So either the Prime Minister, the Treasury, or both, were plainly getting their own back by leaking news of Sir John Gieve's resignation as deputy governor of the Bank of England at the Mansion House dinner on Wednesday night. A more cynical piece of news manipulation is hard to imagine.

Sir John's agreement to leave early was all lined up to be announced the following day while he was away from the gaze of the London media giving a speech to the local chambers of commerce in Newcastle. Instead it was leaked to the BBC even as Sir John was taking his seat alongside the Chancellor and City dignitaries at the Mansion House banquet.

The leak served the triple purpose of rubbing the Bank of England's nose in it, humiliating Sir John in front of the City's great and the good, and deflecting attention from the uncompromisingly bleak message the Governor of the Bank of England had for the British public.

You may think this too Machiavellian an explanation to be true, but I wouldn't put anything past this lot and, perhaps regrettably, it's only too plausible. To the contrary, it is actually quite difficult to think of a better explanation for the way the news emerged. This is politics, and it's a dirty business.

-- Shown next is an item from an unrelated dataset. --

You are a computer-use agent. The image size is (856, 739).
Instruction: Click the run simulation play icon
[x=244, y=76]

It also partially achieved its purpose. The Governor's speech was in truth a reasonably nuanced affair which was careful not to lay the blame for what's going wrong in the economy at the Government's door, tempting though it must have been. Yet the message was an alarming one. He warned of the most difficult economic conditions in a decade, with the worst of the squeeze on disposable incomes yet to come.

You could almost see the Chancellor wince as Mr King quoted that well-known ditty by Robert Frost – "Some say the world will end in fire, Some say in ice. But whichever it is, It won't be NICE". It is the job of central bankers to tell it as it is, but it was hardly likely to raise a laugh from Alistair Darling. The politician is always going to prefer spin to the uncomfortable truth.

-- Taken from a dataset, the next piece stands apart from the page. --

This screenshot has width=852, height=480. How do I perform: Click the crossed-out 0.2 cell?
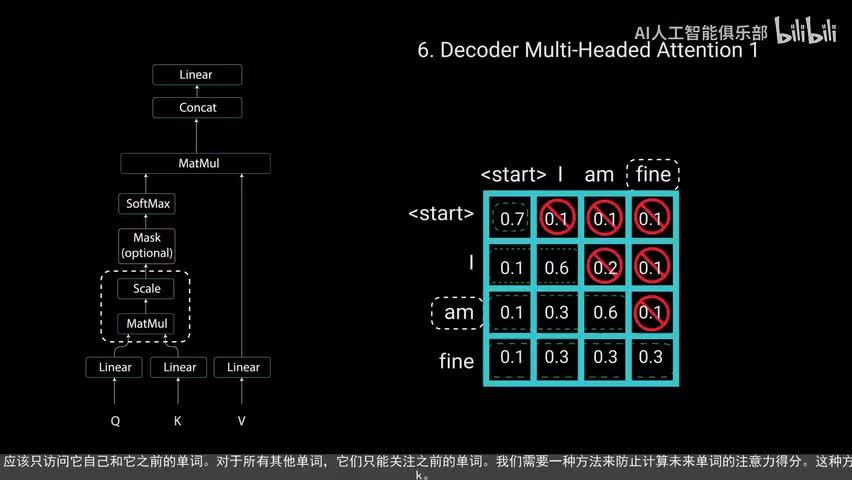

As for Sir John's departure, and the accompanying package of reforms at the Bank of England, the horse trading is so transparent as to be almost comical. Mr King gets his way in seeing his chief economist, Charlie Bean, promoted into the deputy governor's position being vacated by Rachel Lomax. Meanwhile, Sir John is thrown to the wolves so as to leave the other deputy governor's job vacant for Paul Tucker, the Treasury's favoured man at the Bank. The Governor becomes constrained in his decision making on financial stability through the creation of a new Financial Stability Committee, but the Bank's blushes are spared by drawing the committee's members exclusively from the Court of the Bank of England.

The Bank meanwhile gets responsibility for administering the special resolution scheme for failed banks, but the Financial Services Authority is left with sole responsibility for supervision as well as pulling the trigger. So everyone happy then? Well perhaps not quite, but in the round this is a reasonable stab at curing the manifest failings in the old tripartite arrangements.

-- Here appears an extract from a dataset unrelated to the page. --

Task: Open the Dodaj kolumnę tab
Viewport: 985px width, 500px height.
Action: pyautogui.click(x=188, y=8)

The City looks to the Bank of England to provide clear leadership in a banking crisis. This didn't happen in the initial stages of the present credit crunch. The new arrangements bolster the Bank's authority and the tools it has to play with, which in theory should make for more convincing response and resolution. But there's always a fall guy. Unfortunately for Sir John, he happened to be in the way when the bulldozers moved in.